When using analog demodulation, the achievable signal resolution can be increased by subtracting a DC offset after demodulation and then amplifying the signal before feeding it into an ADC. This is not possible with digital demodulation, as is provided in an advantageous further development of the disclosure, since an alternating signal is present at the ADC and this signal cannot be compensated with a DC offset.

The compensation method according to the disclosure, which advantageously includes digital demodulation, allows the evaluation current signal to be amplified to a higher level without exceeding the (limited) input voltage range of the ADC. As with analog demodulation, this makes it possible to increase the resolution.

According to an advantageous example of the disclosure, it is provided that the compensation current is calculated by means of a preferably computer-implemented neural network model of any type and any structure as known in principle from the prior art, and/or a preferably computer-implemented hidden Markov model and/or a Petri net and/or automatic learning of any kind for generating knowledge from the past and previous experiences, such as preferably computer-implemented machine learning, preferably computer-implemented deep learning and/or a preferably computer-implemented processing of predictors, i.e. predictive variables from events registered in the past, wherein the execution code for executing the respective methods is preferably stored in a memory and preferably executed by a processor (computer implementation).

42 According to a variant of the above object, a method is proposed for determining, at multiple intervals and thus repeatedly, an electrical signal characteristic of the magnitude of and/or the change in an impedance which changes under the influence of a magnetic, electric and/or electromagnetic field which for its part changes due to an object approaching the impedance, wherein in the method per interval a sinusoidal excitation voltage is applied to the impedance and a measuring current is induced in the impedance as a result of the excitation voltage, the difference between the measuring current and a compensation current is fed to the input of an analog or digital integrator, the output of which supplies the compensation current after digital-to-analog conversion, if necessary, and the output of the integrator () forms the signal characteristic of the magnitude and/or change in impedance.

In this second variant of the disclosure, a feedback system is used to form the compensation current, which is subtracted from the measuring current. Each interval is therefore in this respect a measuring interval in the above-mentioned sense of the first variant of the disclosure. An error or delta integrator, which reacts to changes in the measurement signal, integrates the difference between the compensation current and the measuring current. In the stationary case, the delta integrator then provides a constant signal at its output, which indicates that the impedance does not change. If it changes, a change in its signal is generated at the output of the integrator, which in turn is fed back as a changed compensation current and thus also shows the change in impedance.

This second variant of the disclosure also works with the smallest possible signals, which in turn brings with it the advantage already mentioned above, namely that conventional ADCs with limited resolution and limited permissible input voltage range can be used to convert the analog measurement signals into digital signals (whereby these small analog measurement signals can then still be amplified) without having to forego the high resolution desired for the evaluation of the measuring currents.

→ **Instructions for the task**
Reproduce the impedance compensation passage above word for word, starting at "This second variant of the disclosure also" and ending at "the measuring currents.".

→ **Collected material**

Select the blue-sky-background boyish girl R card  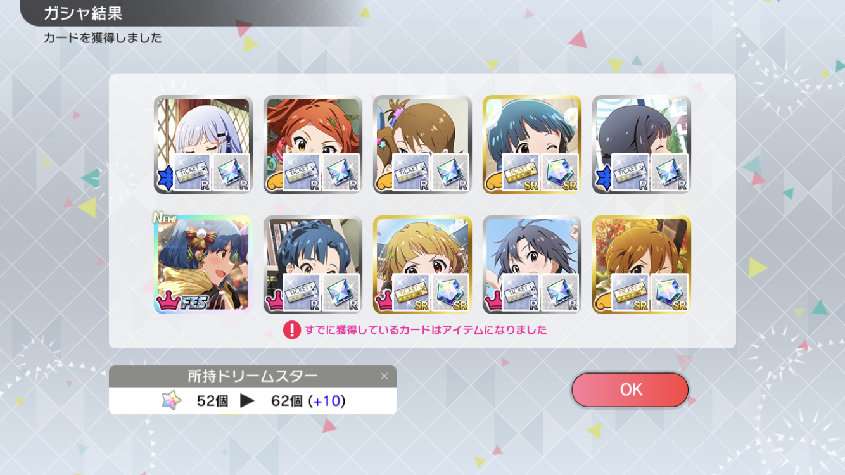[x=532, y=264]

→ **Output below**
This second variant of the disclosure also works with the smallest possible signals, which in turn brings with it the advantage already mentioned above, namely that conventional ADCs with limited resolution and limited permissible input voltage range can be used to convert the analog measurement signals into digital signals (whereby these small analog measurement signals can then still be amplified) without having to forego the high resolution desired for the evaluation of the measuring currents.